◆ STUDY MATERIAL:
------------------------------------

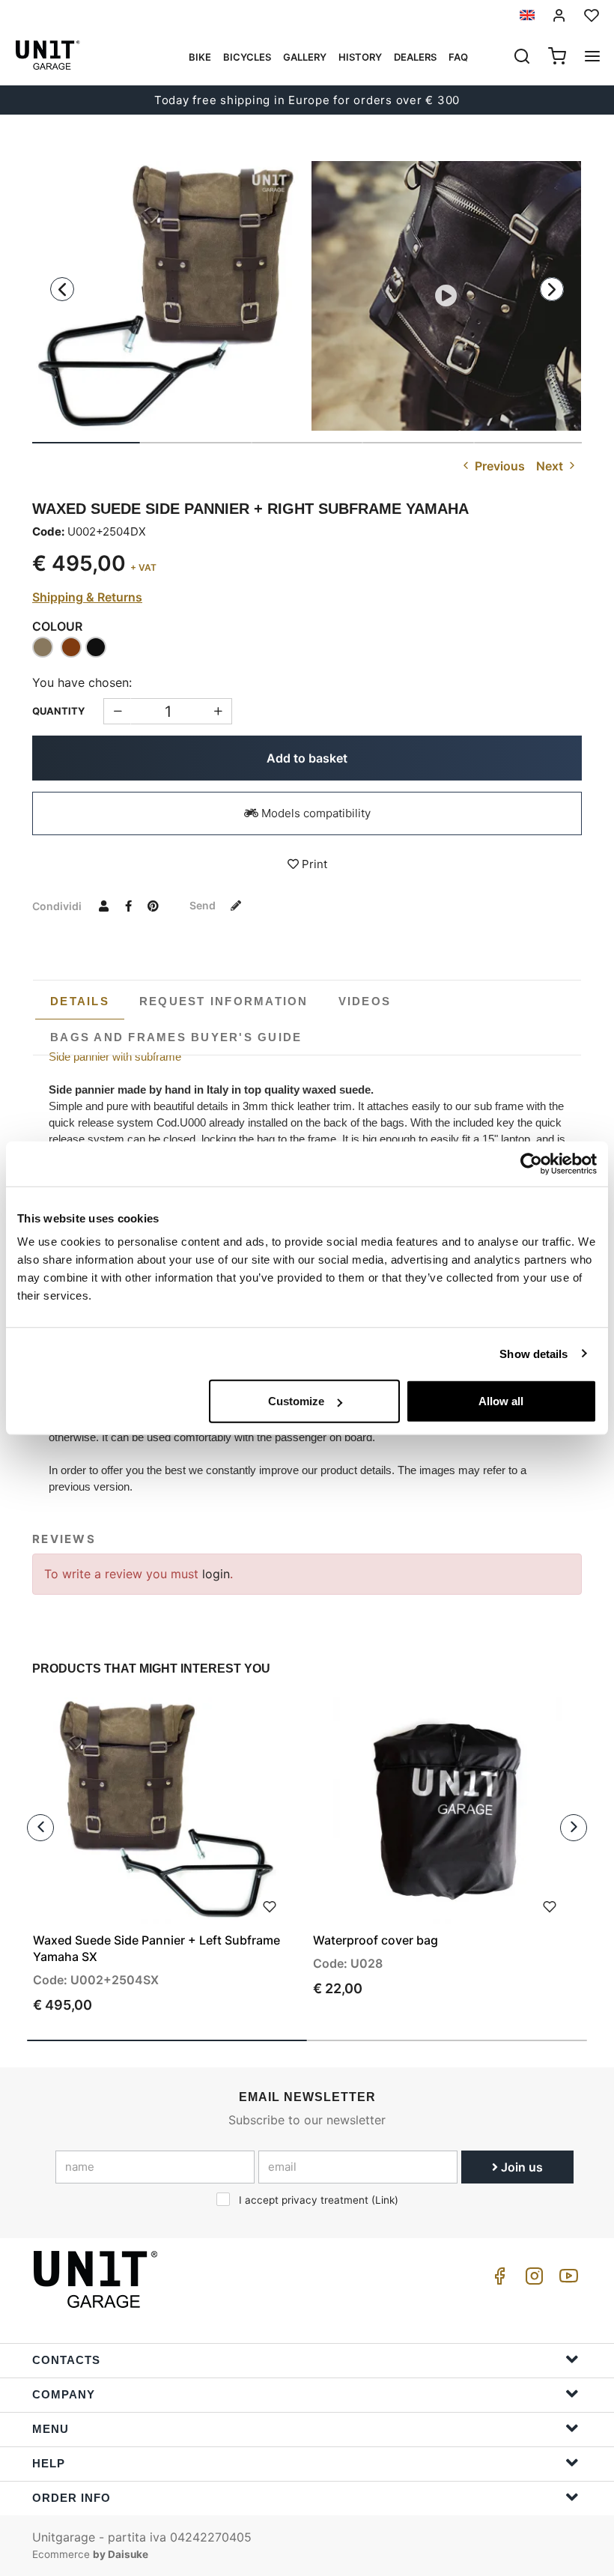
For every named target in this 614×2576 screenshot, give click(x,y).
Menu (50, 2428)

------------------------------------

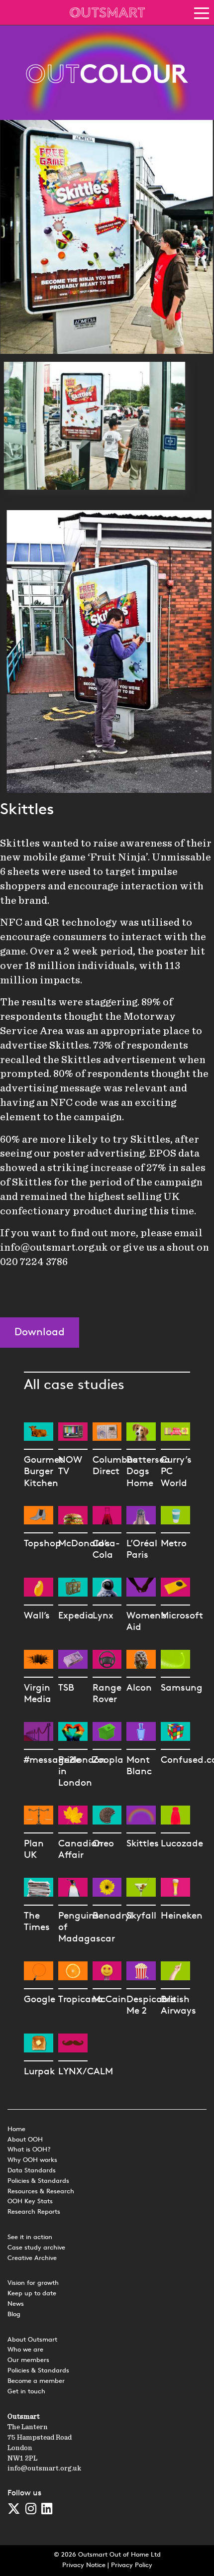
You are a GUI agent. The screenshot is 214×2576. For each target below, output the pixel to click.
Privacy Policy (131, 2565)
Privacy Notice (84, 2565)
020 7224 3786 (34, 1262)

------------------------------------

From the entries above, return exactly the line containing "For every named", the line containing "Menu (50, 2428)", and all lines between, and nothing else.

For every named target in this 614×2576 screenshot, give click(x,y).
Menu (50, 2428)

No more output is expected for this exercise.